Five of the eight physicians recruited by Minnie Hamilton over the past decade have also elected to remain at the hospital, led by the facility's medical director, Vishwanath Hande, who joined the facility in 1996 on a J-1.
"Minnie Hamilton has benefited enormously by having us come here and essentially save the hospital," says Hande, a native of India who is pursuing his subspecialty interest in pulmonology and is launching new patient-care initiatives at the hospital, including a sleep laboratory.
Foreign-born physicians like Hande have generally experienced a swifter approval process for entering the U.S. than other foreign healthcare professionals who may face additional three- to six-month delays in obtaining temporary work permits known as H-1B, H-1C and TN visas, once the federal VisaScreen regulations take effect. The new regulations, which are an immigration and not licensure issue, implement part of a 1996 immigration law that requires foreign healthcare workers including nurses, medical technologists, physician assistants, and physical, occupational and speech therapists to receive a certificate authenticating their English proficiency, educational transcripts and work license. For several years, the VisaScreen requirement has been temporarily waived for foreign-born healthcare workers who are seeking U.S. positions, but that is about to change.
Starting next month, the certification requirements will extend to nurses and other health workers who have been practicing in the U.S. on temporary visas, even if they've been licensed here for years.

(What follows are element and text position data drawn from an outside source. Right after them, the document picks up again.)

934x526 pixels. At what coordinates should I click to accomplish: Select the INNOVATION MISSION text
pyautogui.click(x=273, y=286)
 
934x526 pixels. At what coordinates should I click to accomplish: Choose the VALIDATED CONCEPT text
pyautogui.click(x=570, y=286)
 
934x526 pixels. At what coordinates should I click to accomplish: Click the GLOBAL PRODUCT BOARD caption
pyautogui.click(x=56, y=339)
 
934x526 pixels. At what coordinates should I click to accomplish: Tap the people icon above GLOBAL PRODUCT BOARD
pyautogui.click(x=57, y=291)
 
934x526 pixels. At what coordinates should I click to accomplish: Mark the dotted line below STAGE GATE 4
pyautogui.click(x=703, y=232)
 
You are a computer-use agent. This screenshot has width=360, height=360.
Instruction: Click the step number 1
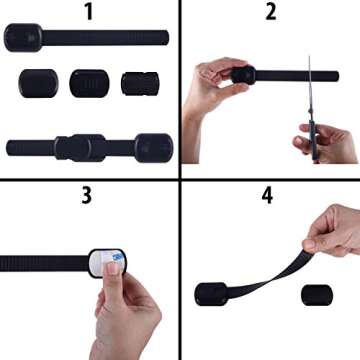90,12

They will be required to take the National Council of State Boards of Nursing's licensure examination or a similar exam for the VisaScreen certification, says immigration lawyer Carl Shusterman. "A lot of hospitals appear to think that the VisaScreen applies to new hires and don't realize they could lose people who are already on staff," he says.
Carla Luggiero, senior associate director of federal regulations for the American Hospital Association, says the requirement will have "significant impact" on hospitals and their ability to staff their facilities. Fourteen senators, the AHA and other provider organizations have been lobbying Homeland Security Secretary Tom Ridge to delay the effective date of the VisaScreen final rule until July 2005.

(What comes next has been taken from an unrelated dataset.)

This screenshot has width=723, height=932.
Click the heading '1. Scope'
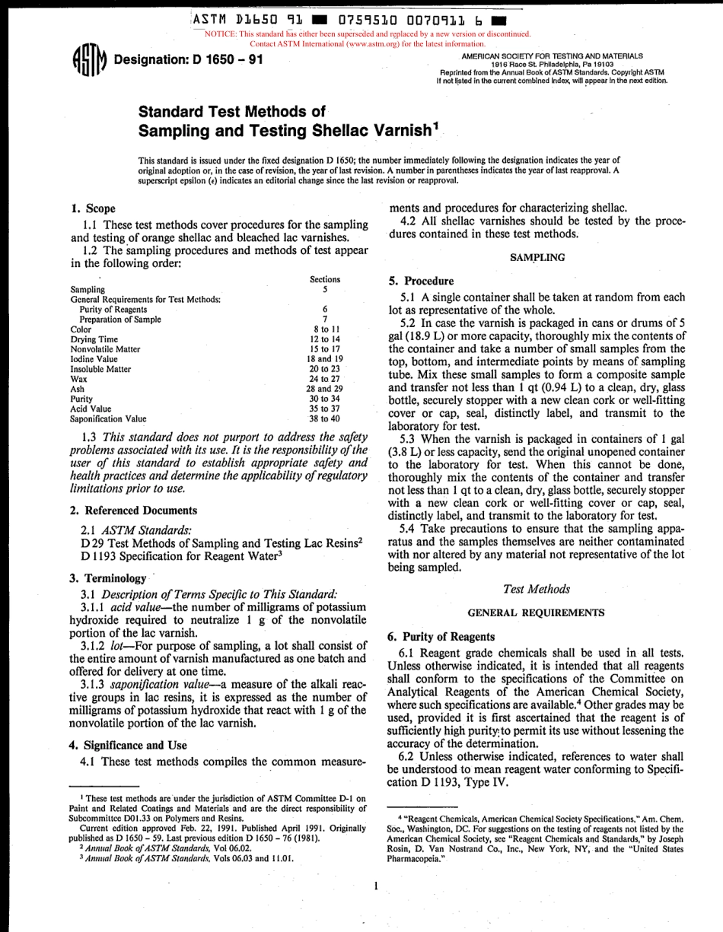pos(93,208)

AHA Executive Vice President Rick Pollack said the VisaScreen requirement is appropriate and fair to impose on future foreign-born healthcare workers entering the U.S. but "redundant and unnecessary" for foreign-born healthcare professionals who have graduated from U.S. training programs and passed requisite exams establishing that they have met minimum standards for safe practice.

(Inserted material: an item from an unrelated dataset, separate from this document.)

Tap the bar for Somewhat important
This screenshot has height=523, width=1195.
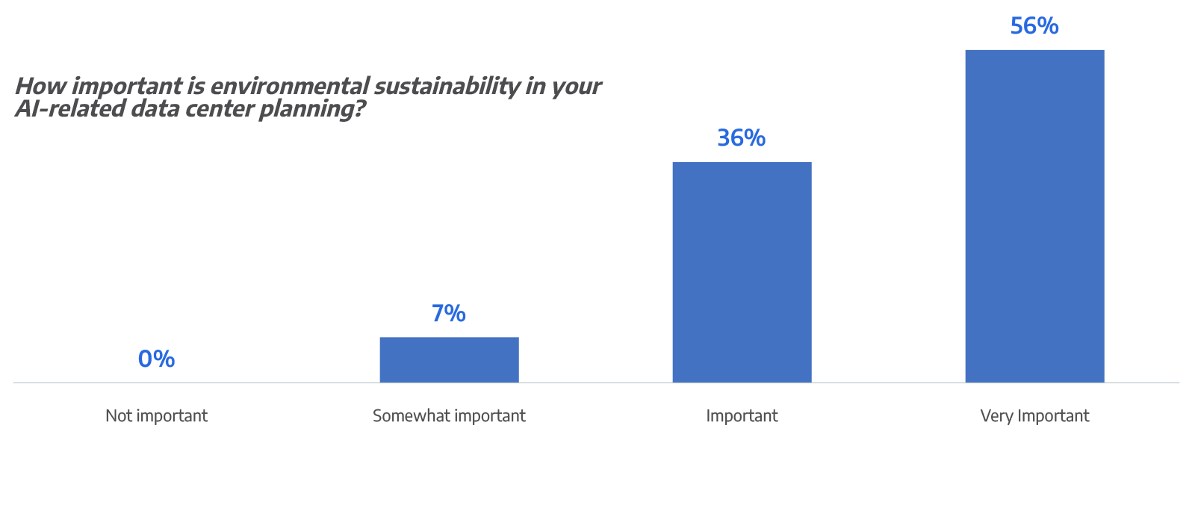(449, 359)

The national council estimates that as many as 15,000 licensed immigrant nurses now practicing in the U.S. may not be able to continue to work if they cannot obtain VisaScreen certification by July 26, including several thousand Canadian nurses who commute across the border daily.
Barbara Nichols, CEO of the Commission on Graduates of Foreign Nursing Schools, which is recognized by statute as a credentialing organization for foreign healthcare workers, says implementation of the VisaScreen regulation stands to considerably interrupt healthcare in states bordering Canada.
"When this regulation's final rule was issued in July of 2003, it wasn't clear that Canadian nurses were swept into this," she says, adding that the commission put out a field advisory on the immigration rule in January of 2004. "Hospital CEOs don't sit around and read the Federal Register. There are a lot of anomalies to this that no one ever contemplated; it's the poster child of unintended consequences," Nichols says.